Page contents not supported in other languages.
From Wikipedia, the free encyclopedia

Rabin-Karp vs cyclic polynomial

[edit]

I'm not sure I understand the big difference here. Isn't cyclic polynomial just Rabin-Karp with a=2 and xor instead of plus? Perhaps this can be made clearer. —Preceding unsigned comment added by Ketil (talkcontribs) 12:32, 18 May 2011 (UTC)[reply]

Yes, the cyclic polynomial rolling hash can be seen as a small variation of Rabin-Karp with a=2 and xor instead of plus. Also, the moving average rolling hash can be seen as the special case of Rabin-Karp with a=1. Also, a rectangle can be seen as a special case of a quadrilateral.
In practice, the big difference is that code specifically written for these special cases usually run much faster than a general Rabin-Karp hash.
In practice, these special cases are extremely commonly used.
And so, even though the characteristics of these special cases may be obvious to you from the general description, WP:OBVIOUS and WP:TECHNICAL recommend that we say a few words about common special cases. --DavidCary (talk) 01:37, 3 June 2015 (UTC)[reply]
I don't understand why you agree with this "Isn't cyclic polynomial just Rabin-Karp with a=2 and xor instead of plus?". The cyclic polynomial uses a hash h, effectively a small lookup table of random values, which in no way corresponds to a=2. 79.75.102.4 (talk) 14:22, 10 September 2020 (UTC)[reply]
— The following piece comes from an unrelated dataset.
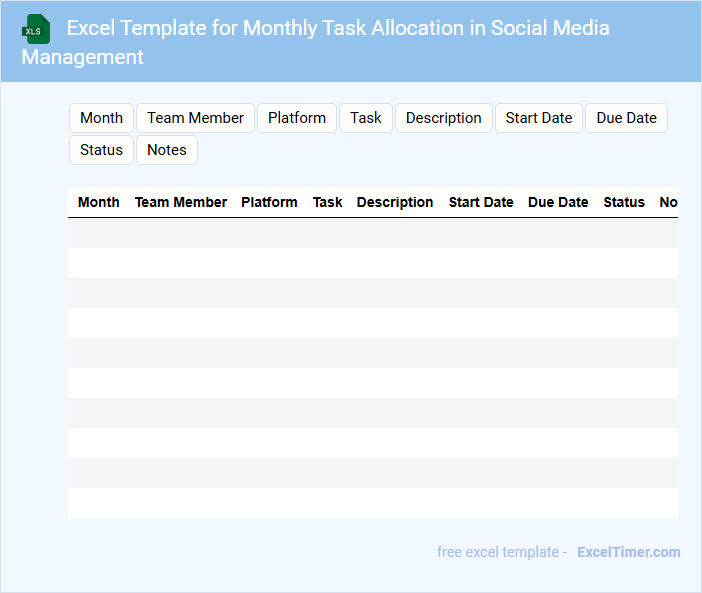Select the Description column header
The width and height of the screenshot is (702, 593).
tap(395, 202)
Another difference is that the "cyclic polynomial" only works when the number of bits in the lookup table is larger than k (the length of substrings we are interested in.) Thus if we are doing string matching with strings of length 1000 we need to store 1000 bit hash values. Thomasda (talk) 18:34, 13 April 2021 (UTC)[reply]

Content-based slicing using moving average

[edit]

Why is A(n) computed? It doesn't seem to be used. Only the moving sum S(n) is used. Ligneus (talk) 22:34, 29 June 2015 (UTC)[reply]

Implementations

[edit]

Should this page link to implementations at all? The C++ implementation linked in this page has an implementation of Rabin Karp which is not the actual Rabin Fingerprint, but a polynomial that I don't know how to name exactly. I tried to emphasize the difference by adding a section. The point is, I believe it is wrong. I am the author of https://github.com/chmduquesne/rollinghash and I considered linking it, but for the same reason (I could have made a mistake) I did not link it in this page. — Preceding unsigned comment added by Chmduquesne (talkcontribs) 23:33, 3 February 2018 (UTC)[reply]

Why in the cyclic polynomial are circular shifts used?

[edit]

Why bother? Just use the h() hash directly and xor together. What does adding in shifts gain you? 79.75.102.4 (talk) 14:24, 10 September 2020 (UTC)[reply]

Questioner here again: on reflection, A xor A = 0 which makes it much less useful, so a shift adds reversible extra info which prevents a character cancelling itself out. 85.211.193.117 (talk) 11:29, 12 September 2020 (UTC)[reply]

Content-Defined Chunking

[edit]

@Xyb: This article has a short section about Content-Defined Chunking. Should the section be split into a separate article? Jarble (talk) 23:44, 20 January 2024 (UTC)[reply]